Records pointing to text and elements:
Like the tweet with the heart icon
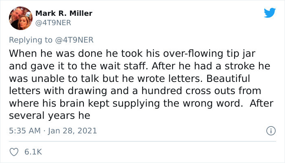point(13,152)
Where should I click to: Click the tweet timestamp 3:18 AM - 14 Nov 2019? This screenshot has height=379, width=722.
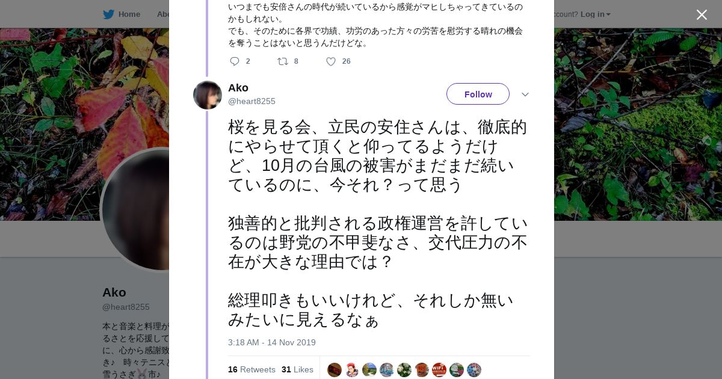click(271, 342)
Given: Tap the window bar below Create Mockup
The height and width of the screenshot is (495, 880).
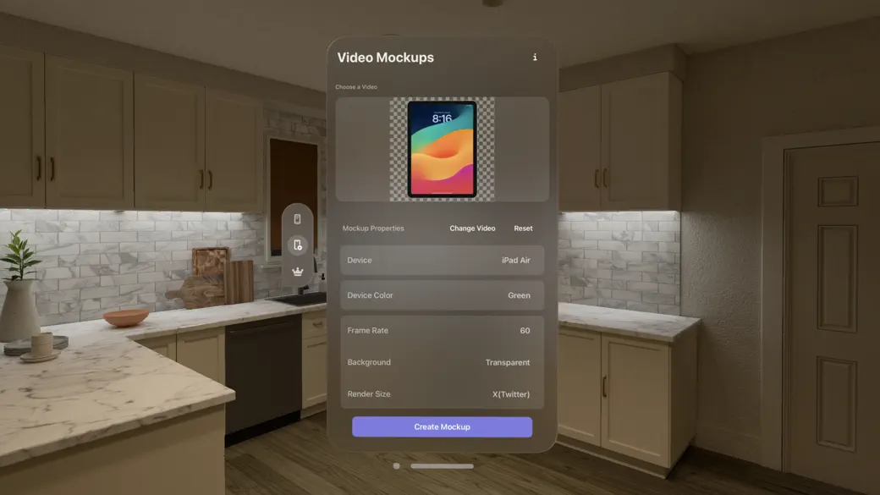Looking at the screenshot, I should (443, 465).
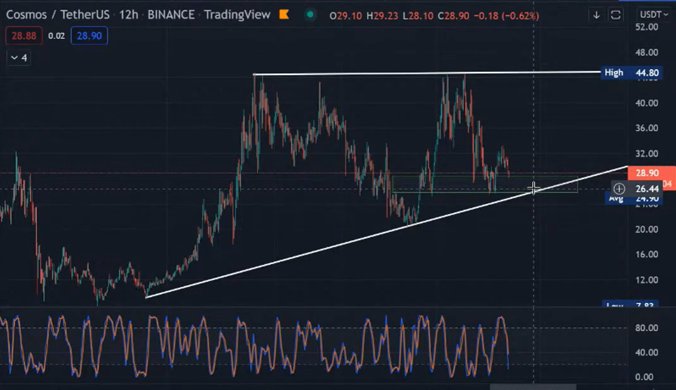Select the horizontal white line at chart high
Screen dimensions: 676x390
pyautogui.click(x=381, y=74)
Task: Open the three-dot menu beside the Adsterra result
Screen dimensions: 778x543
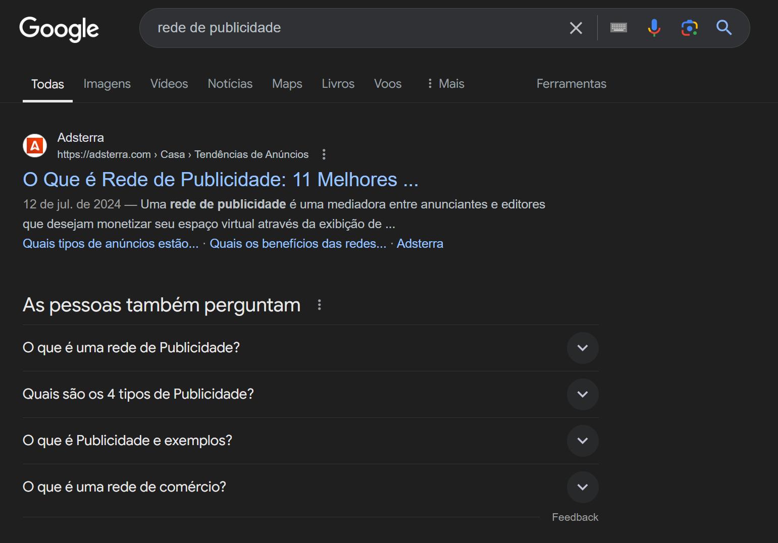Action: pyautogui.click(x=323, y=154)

--

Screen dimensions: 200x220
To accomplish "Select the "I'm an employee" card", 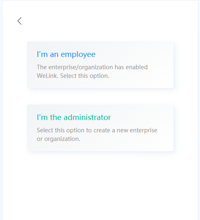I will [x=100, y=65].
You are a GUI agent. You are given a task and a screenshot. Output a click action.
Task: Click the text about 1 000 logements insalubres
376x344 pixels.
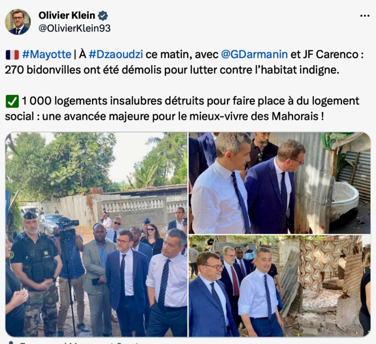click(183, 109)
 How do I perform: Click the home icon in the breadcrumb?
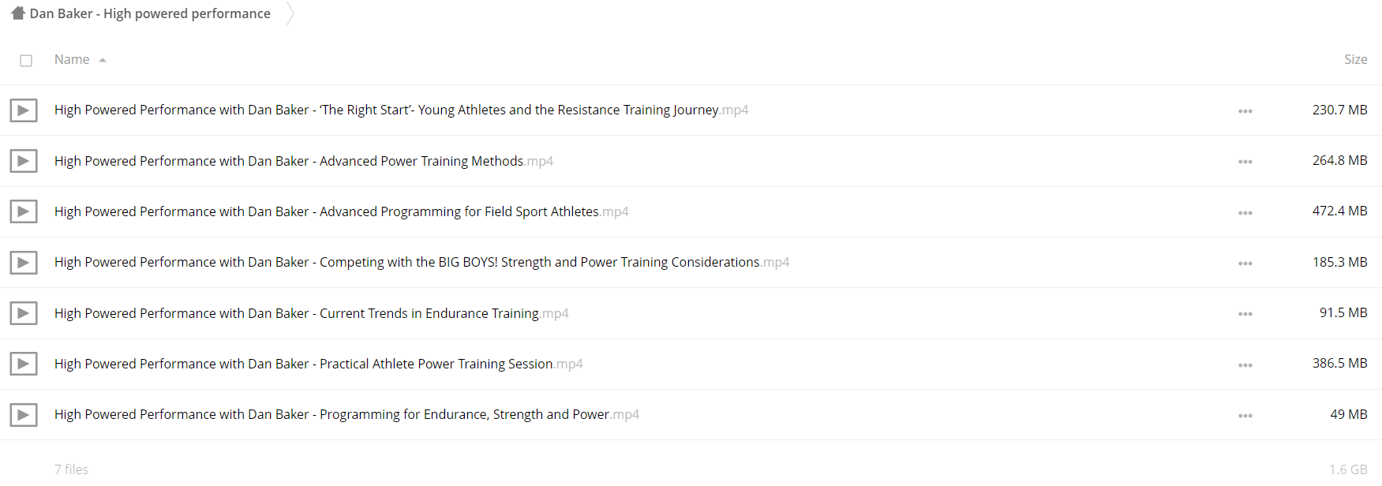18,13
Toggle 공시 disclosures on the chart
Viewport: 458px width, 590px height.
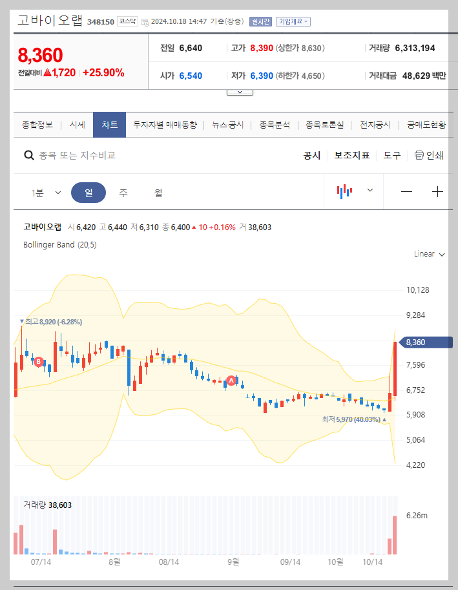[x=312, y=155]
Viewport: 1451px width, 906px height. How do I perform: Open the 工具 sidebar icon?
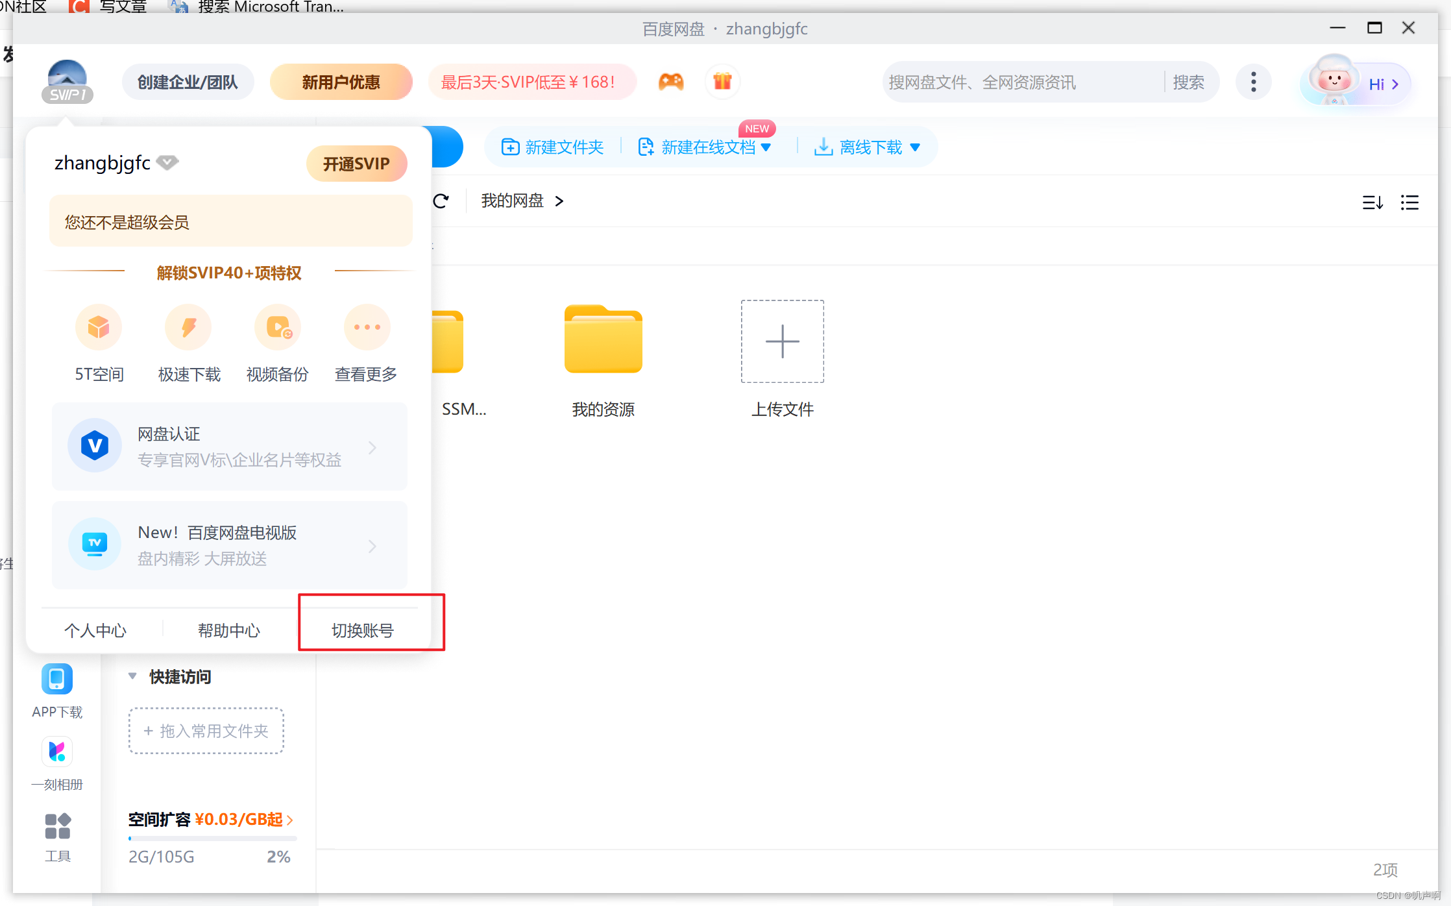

...

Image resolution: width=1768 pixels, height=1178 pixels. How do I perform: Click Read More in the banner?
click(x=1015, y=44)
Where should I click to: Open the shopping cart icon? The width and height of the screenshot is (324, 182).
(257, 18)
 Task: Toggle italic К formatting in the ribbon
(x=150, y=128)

▶ EXERCISE
Rewrite the records from the line containing "How do I perform: Click the" up to and including the line containing "Viewport: 1451px width, 906px", requests included. Multiply every coordinate in the answers by 0.8 and round it to a whole number, with halves rounded up, and omit the pictures.

▶ TASK RESULT
 How do I perform: Click the home icon in the breadcrumb?
14,10
Toggle 공시 disclosures on the chart
Viewport: 458px width, 590px height.
[x=250, y=124]
Viewport: 1451px width, 906px height. How do I perform: Open the 工具 sidebar icon?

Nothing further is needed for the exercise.